Instrução A: Reproduza o trecho sobre o SUS começando por "O sistema público" e seguindo até "mais de consolidação.".
Instrução B:
Responda, com base no trecho sobre o SUS:
(i) Antes de 1988, quem tinha acesso ao antigo INAMPS?
(ii) Há quantos anos existe o SUS, segundo o trecho?
(iii) Quantos anos a mais de consolidação têm, em média, os sistemas universais da Inglaterra e da França?
Instrução C:
As afirmações a seguir estão de acordo com o trecho sobre o SUS? Para cada uma, responda sim ou não e cite as palavras do trecho que decidem a questão.
(i) O sistema público de saúde brasileiro é o único sistema universal do mundo em países com mais de 150 milhões de habitantes.
(ii) Os sistemas universais da Inglaterra e da França são mais recentes que o SUS.
(iii) Antes de 1988, qualquer cidadão podia ser atendido pelo antigo INAMPS.

Trecho do documento:
+ + + + +

Escassez de médicos, filas de espera, atendimento precário, superlotação de hospitais, falta de leitos na UTI… Esse é o SUS midiático! Aquele que aparece estampado em páginas inteiras de jornais e em reportagens detalhadas de tevê. Mas, para além das mazelas humanas, existe um SUS resolutivo, que nasceu de uma conquista popular e de uma mobilização que atravessou décadas para, enfim, materializar na Constituição brasileira o direito à saúde pública e universal.
O sistema público de saúde brasileiro é o único no mundo a se estruturar em países com mais de 150 milhões de habitantes com a característica de ser universal – ou seja, não excludente, aberto a qualquer cidadão. Antes de 1988, não era assim no Brasil. Só acessava o antigo INAMPS quem era filiado à Previdência Social, ou seja, trabalhava com carteira assinada. Entre os sistemas universais, o SUS é o único também a se capilarizar, se descentralizar, numa extensão territorial tão ampla em tão pouco tempo – são apenas 25 anos. Sistemas universais como o da Inglaterra e o da França têm em média 50 anos a mais de consolidação.

+ + + + +

Informações da fonte:
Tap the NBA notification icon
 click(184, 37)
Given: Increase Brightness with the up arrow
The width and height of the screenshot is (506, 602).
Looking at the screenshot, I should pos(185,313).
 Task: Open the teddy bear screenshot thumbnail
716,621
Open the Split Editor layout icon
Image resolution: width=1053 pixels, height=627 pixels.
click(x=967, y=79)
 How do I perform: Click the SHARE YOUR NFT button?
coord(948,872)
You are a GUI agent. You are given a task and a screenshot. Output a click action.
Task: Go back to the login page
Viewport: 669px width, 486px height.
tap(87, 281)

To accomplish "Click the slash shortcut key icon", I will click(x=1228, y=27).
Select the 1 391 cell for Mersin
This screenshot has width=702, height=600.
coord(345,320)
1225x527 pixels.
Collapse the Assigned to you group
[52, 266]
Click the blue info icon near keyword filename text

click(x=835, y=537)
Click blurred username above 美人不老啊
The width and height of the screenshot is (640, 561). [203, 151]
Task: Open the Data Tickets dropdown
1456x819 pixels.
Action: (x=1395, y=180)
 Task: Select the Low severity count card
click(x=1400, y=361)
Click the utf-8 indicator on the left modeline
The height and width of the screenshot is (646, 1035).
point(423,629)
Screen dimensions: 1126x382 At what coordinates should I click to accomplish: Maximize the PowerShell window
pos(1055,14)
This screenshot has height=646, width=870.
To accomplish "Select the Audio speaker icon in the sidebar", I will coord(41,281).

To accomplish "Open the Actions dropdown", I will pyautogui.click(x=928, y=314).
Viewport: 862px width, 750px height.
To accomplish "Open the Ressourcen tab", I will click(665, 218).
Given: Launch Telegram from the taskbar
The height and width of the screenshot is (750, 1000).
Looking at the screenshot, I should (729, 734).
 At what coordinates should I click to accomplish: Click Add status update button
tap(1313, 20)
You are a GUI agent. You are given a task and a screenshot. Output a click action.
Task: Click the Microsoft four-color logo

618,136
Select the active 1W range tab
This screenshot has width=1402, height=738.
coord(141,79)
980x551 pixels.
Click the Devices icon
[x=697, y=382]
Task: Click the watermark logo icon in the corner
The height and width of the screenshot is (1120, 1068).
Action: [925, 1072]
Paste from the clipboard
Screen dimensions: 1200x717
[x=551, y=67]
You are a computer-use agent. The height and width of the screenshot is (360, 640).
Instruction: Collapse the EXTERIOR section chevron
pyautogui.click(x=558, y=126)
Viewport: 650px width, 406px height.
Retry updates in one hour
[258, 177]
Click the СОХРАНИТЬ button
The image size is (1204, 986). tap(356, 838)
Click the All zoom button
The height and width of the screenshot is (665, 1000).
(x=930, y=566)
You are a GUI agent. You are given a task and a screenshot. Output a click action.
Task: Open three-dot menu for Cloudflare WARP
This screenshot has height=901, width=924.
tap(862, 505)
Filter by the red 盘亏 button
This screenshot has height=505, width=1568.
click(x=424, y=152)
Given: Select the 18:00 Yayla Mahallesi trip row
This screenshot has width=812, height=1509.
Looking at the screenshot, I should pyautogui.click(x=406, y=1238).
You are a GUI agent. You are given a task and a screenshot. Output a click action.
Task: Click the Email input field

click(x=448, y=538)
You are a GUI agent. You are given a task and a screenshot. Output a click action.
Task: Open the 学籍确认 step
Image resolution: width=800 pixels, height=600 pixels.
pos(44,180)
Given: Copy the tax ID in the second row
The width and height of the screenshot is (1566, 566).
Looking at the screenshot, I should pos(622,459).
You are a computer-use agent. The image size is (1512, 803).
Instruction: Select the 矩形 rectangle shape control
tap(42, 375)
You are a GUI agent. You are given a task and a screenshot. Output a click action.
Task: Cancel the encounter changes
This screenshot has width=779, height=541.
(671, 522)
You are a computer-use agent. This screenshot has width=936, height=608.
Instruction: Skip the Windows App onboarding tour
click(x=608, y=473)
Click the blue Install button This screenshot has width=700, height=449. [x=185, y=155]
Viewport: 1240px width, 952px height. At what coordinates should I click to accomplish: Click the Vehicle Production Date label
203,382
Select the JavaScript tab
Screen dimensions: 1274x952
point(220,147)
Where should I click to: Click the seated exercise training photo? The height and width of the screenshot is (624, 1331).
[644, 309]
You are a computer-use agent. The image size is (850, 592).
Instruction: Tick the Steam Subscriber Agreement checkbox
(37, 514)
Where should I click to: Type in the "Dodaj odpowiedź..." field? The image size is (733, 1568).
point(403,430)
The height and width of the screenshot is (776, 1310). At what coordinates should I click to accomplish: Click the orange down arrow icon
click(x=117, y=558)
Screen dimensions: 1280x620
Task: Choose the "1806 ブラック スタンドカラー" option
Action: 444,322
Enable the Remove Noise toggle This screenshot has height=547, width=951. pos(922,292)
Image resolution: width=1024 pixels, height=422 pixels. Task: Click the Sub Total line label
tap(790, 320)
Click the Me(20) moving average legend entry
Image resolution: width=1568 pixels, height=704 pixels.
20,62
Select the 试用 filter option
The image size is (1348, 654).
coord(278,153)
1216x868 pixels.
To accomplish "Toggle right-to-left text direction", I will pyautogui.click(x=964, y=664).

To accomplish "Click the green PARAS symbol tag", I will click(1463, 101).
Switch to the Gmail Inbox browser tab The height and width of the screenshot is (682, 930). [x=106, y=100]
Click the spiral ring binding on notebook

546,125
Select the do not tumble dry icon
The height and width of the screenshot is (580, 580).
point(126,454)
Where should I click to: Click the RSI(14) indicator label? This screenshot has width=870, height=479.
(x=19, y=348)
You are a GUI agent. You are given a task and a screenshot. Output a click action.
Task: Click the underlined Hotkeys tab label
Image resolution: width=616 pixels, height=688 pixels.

+ + + + +

Espaço de resposta A:
O sistema público de saúde brasileiro é o único no mundo a se estruturar em países com mais de 150 milhões de habitantes com a característica de ser universal – ou seja, não excludente, aberto a qualquer cidadão. Antes de 1988, não era assim no Brasil. Só acessava o antigo INAMPS quem era filiado à Previdência Social, ou seja, trabalhava com carteira assinada. Entre os sistemas universais, o SUS é o único também a se capilarizar, se descentralizar, numa extensão territorial tão ampla em tão pouco tempo – são apenas 25 anos. Sistemas universais como o da Inglaterra e o da França têm em média 50 anos a mais de consolidação.

Espaço de resposta B:
(i) Quem era filiado à Previdência Social, ou seja, quem trabalhava com carteira assinada.
(ii) Há 25 anos.
(iii) Em média, 50 anos a mais.

Espaço de resposta C:
(i) Sim: "O sistema público de saúde brasileiro é o único no mundo a se estruturar em países com mais de 150 milhões de habitantes com a característica de ser universal".
(ii) Não: "Sistemas universais como o da Inglaterra e o da França têm em média 50 anos a mais de consolidação".
(iii) Não: "Só acessava o antigo INAMPS quem era filiado à Previdência Social".